> **ASSIGNMENT**
Where the line with "Enable the Cliente" appears below, start writing out lines exactly, and finish with the line with "Screen dimensions: 800x453", which is included; write out nothing else.

> **DATA FOR PROCESSING**
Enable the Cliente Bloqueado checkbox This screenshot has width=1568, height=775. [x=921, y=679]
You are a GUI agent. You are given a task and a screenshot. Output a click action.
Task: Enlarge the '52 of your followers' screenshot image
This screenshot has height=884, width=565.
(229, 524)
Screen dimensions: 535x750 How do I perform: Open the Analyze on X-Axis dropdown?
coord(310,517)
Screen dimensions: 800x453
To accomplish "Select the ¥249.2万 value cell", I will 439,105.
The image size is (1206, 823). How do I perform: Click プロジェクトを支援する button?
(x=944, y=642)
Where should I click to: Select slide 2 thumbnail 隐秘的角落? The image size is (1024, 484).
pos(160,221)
* * *
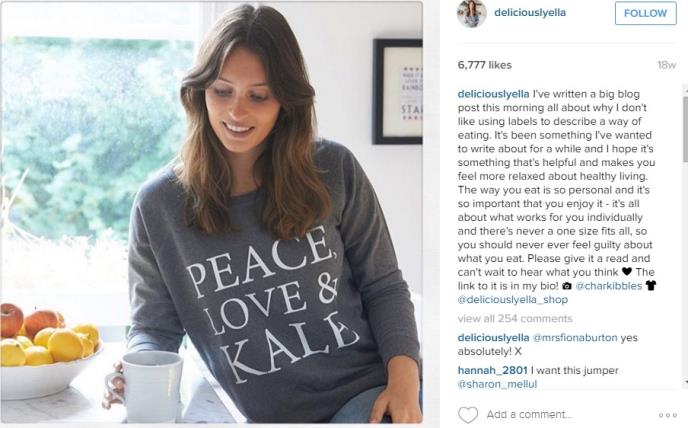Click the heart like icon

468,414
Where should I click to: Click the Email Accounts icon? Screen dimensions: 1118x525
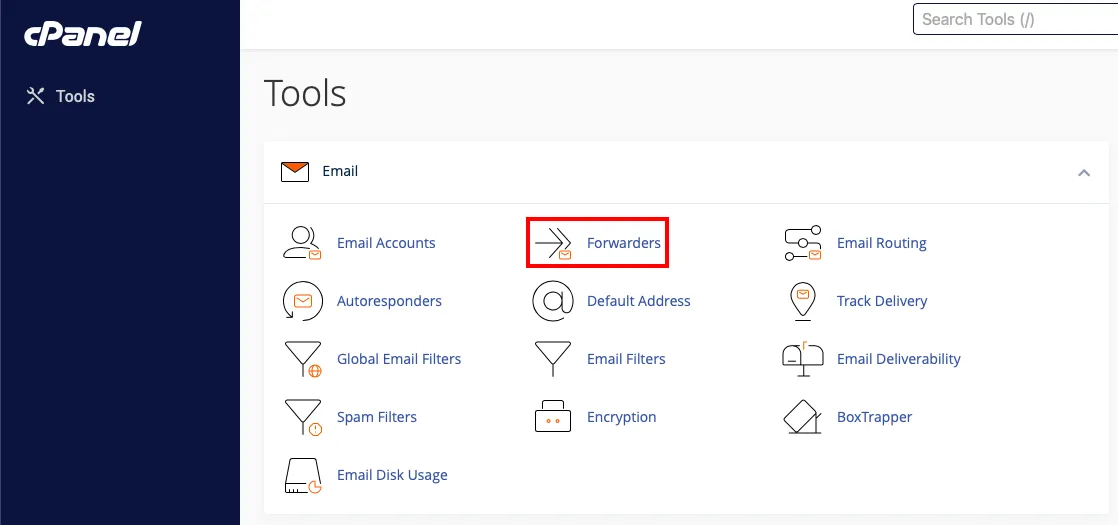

> **OUTPUT**
Enable the Cliente Bloqueado checkbox This screenshot has width=1568, height=775. [x=921, y=679]
You are a GUI agent. You are given a task and a screenshot. Output a click action.
Task: Enlarge the '52 of your followers' screenshot image
This screenshot has height=884, width=565.
(229, 524)
Screen dimensions: 535x750 How do I perform: Open the Analyze on X-Axis dropdown?
coord(310,517)
Screen dimensions: 800x453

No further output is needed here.